Reproduce all the entries exactly and keep the pictures out.
════════════════════
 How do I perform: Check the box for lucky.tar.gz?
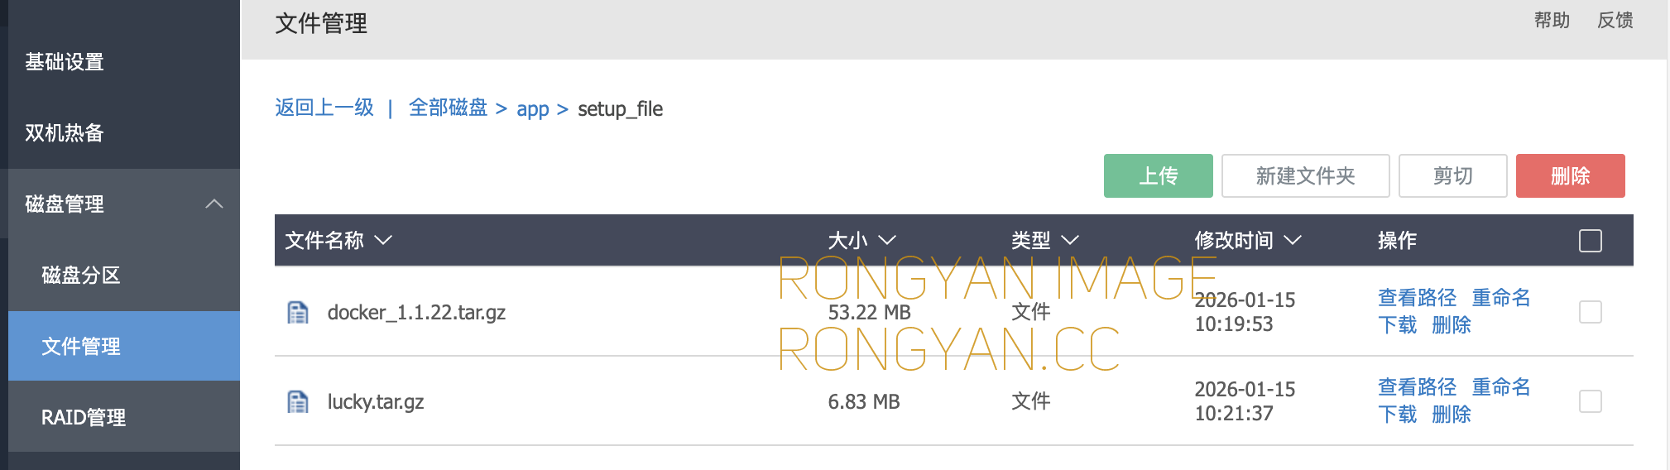pos(1590,401)
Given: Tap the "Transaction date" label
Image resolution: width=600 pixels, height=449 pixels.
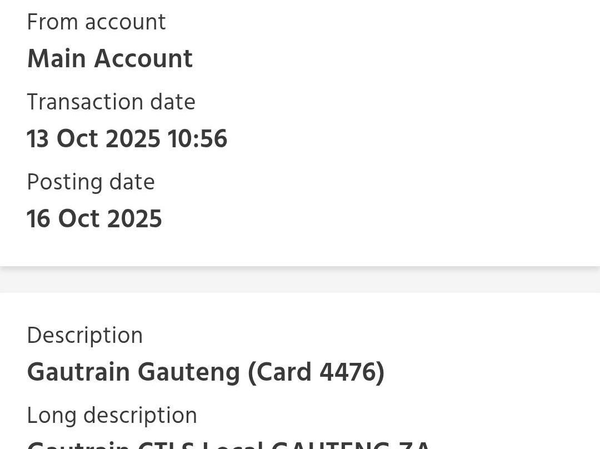Looking at the screenshot, I should [x=111, y=102].
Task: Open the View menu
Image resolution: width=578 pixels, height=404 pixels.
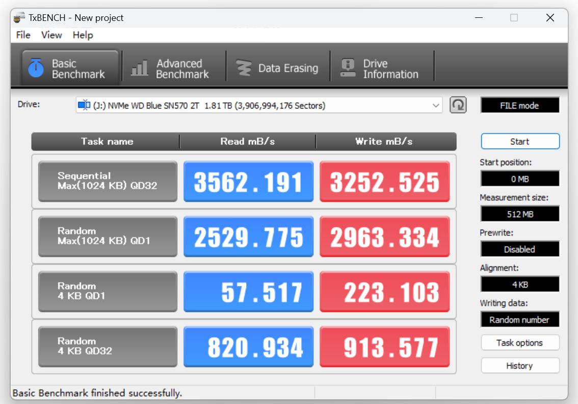Action: (x=51, y=35)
════════════════════
Solved exercise
 How do I perform: Check the box for lucky.tar.gz?
pos(1590,401)
Given: Tap the "Transaction date" label
Image resolution: width=600 pixels, height=449 pixels.
Looking at the screenshot, I should [x=111, y=102].
Task: Open the View menu
Image resolution: width=578 pixels, height=404 pixels.
Action: (x=51, y=35)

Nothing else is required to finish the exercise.